Task requirements
Only one stretch of the data below is wanted: the lines starting at the one with "719x347 pixels." and ending at the one with "Task: Open the como comprar? help link", both included, given again exactly.
** Opening Supplied material block **
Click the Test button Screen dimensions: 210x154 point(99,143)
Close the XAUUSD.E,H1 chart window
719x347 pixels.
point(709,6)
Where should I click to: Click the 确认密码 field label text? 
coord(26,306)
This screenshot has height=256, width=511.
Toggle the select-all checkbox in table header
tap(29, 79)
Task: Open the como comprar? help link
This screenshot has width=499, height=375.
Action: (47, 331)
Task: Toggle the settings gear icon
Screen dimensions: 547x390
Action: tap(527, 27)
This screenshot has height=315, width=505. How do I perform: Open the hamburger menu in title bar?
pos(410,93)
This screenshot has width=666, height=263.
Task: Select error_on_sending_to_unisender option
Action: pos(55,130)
** Closing Supplied material block **
** Opening Supplied material block **
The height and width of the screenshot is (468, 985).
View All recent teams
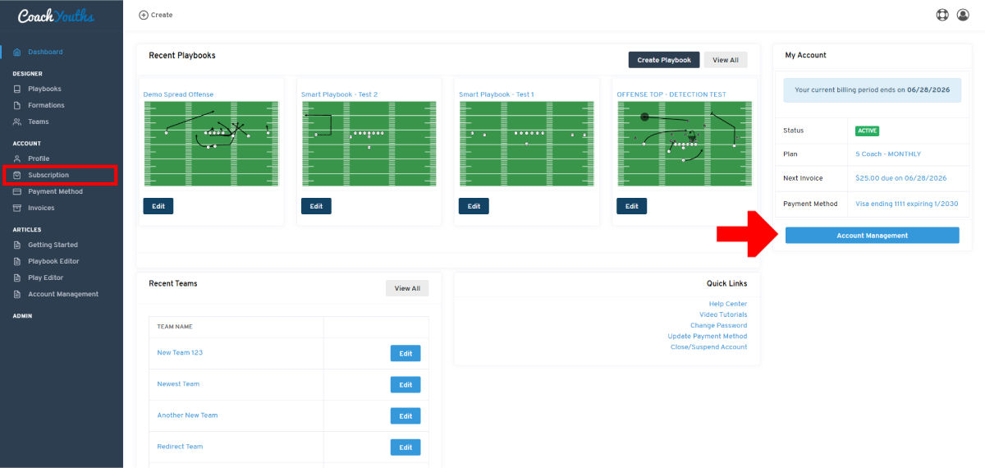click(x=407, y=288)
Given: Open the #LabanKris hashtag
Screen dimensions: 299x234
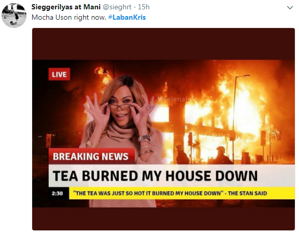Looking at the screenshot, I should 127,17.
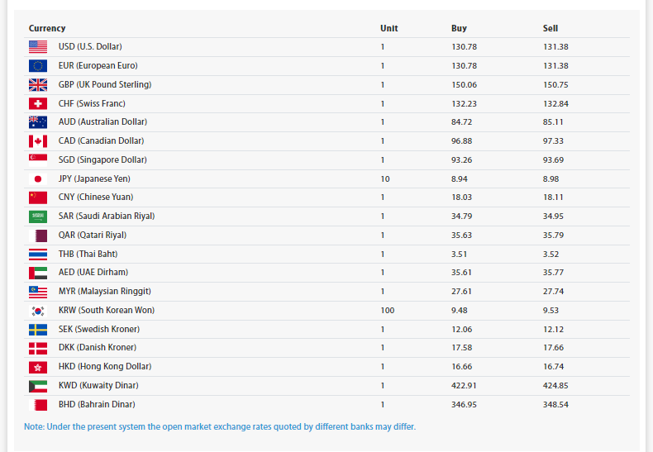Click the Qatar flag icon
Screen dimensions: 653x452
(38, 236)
** Closing Supplied material block **
** Opening Supplied material block **
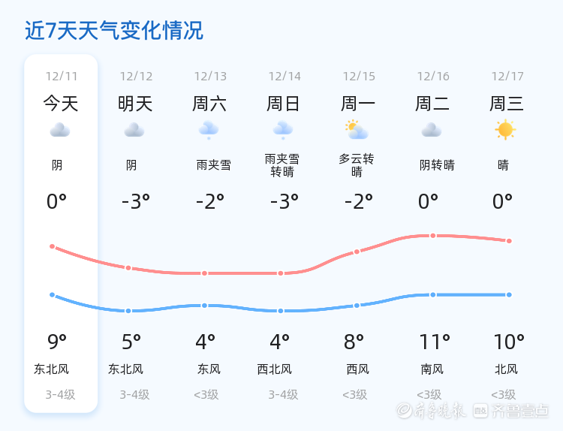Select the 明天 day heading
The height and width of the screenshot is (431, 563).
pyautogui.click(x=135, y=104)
** Closing Supplied material block **
Response area
719x347 pixels.
point(709,6)
Where should I click to: Click the 确认密码 field label text? 
coord(26,306)
This screenshot has height=256, width=511.
Toggle the select-all checkbox in table header
tap(29, 79)
Task: Open the como comprar? help link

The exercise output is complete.